Stored data entries
[Start of Attachment]

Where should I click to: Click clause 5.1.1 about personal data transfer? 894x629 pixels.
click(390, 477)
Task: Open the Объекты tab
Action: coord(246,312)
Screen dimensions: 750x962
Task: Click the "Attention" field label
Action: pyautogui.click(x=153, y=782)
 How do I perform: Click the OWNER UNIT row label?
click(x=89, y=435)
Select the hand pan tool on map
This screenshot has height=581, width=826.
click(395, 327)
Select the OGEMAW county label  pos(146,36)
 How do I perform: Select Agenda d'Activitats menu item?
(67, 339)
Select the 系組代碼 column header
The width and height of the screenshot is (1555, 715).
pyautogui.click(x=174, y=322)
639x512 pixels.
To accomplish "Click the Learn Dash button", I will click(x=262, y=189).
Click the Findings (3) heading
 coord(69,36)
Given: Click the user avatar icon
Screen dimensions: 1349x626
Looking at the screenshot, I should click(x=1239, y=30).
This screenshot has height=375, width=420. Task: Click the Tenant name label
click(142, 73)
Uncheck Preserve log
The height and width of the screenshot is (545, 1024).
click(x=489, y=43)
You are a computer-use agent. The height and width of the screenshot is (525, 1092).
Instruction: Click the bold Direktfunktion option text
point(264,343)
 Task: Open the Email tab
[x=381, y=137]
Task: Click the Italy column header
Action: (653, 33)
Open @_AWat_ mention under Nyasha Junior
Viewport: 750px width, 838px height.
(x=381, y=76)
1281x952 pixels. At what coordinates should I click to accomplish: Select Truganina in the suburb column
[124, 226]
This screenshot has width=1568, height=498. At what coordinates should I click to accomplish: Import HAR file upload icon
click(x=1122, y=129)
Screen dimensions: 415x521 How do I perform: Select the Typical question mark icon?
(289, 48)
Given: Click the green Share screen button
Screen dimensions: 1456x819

[End of Attachment]

Your task => In how many lines of the data above does the word "Given" occur? Only the number is wanted.

Output of the task => 2